[Entries taken from a collection]
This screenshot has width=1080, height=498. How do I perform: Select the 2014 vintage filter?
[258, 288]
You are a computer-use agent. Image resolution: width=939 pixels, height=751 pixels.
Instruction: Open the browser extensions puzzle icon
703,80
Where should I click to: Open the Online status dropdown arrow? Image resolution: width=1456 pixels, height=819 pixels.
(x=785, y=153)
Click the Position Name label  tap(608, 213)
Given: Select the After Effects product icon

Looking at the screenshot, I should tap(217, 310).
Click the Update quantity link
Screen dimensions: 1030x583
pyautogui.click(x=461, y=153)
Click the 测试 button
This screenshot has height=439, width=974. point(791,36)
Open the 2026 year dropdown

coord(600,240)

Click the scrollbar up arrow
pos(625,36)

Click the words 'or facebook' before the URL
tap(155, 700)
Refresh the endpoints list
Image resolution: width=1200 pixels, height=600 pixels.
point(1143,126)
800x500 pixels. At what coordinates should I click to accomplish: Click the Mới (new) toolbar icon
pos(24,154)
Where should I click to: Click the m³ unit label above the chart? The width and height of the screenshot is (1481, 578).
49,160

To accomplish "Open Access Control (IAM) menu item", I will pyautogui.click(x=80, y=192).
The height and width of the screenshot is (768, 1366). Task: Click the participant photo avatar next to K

(Task statement): Line by line, transcribe the data exactly.

(Task response):
This screenshot has width=1080, height=498. How do I perform: Select the 2014 vintage filter?
[258, 288]
You are a computer-use agent. Image resolution: width=939 pixels, height=751 pixels.
Instruction: Open the browser extensions puzzle icon
703,80
Where should I click to: Open the Online status dropdown arrow? Image resolution: width=1456 pixels, height=819 pixels.
(x=785, y=153)
Click the Position Name label  tap(608, 213)
Given: Select the After Effects product icon

Looking at the screenshot, I should tap(217, 310).
Click the Update quantity link
Screen dimensions: 1030x583
pyautogui.click(x=461, y=153)
Click the 测试 button
This screenshot has height=439, width=974. point(791,36)
Open the 2026 year dropdown

coord(600,240)

Click the scrollbar up arrow
pos(625,36)

Click the words 'or facebook' before the URL
tap(155, 700)
Refresh the endpoints list
Image resolution: width=1200 pixels, height=600 pixels.
point(1143,126)
800x500 pixels. At what coordinates should I click to accomplish: Click the Mới (new) toolbar icon
pos(24,154)
Where should I click to: Click the m³ unit label above the chart? The width and height of the screenshot is (1481, 578).
49,160

To accomplish "Open Access Control (IAM) menu item", I will pyautogui.click(x=80, y=192).
The height and width of the screenshot is (768, 1366). Task: Click the participant photo avatar next to K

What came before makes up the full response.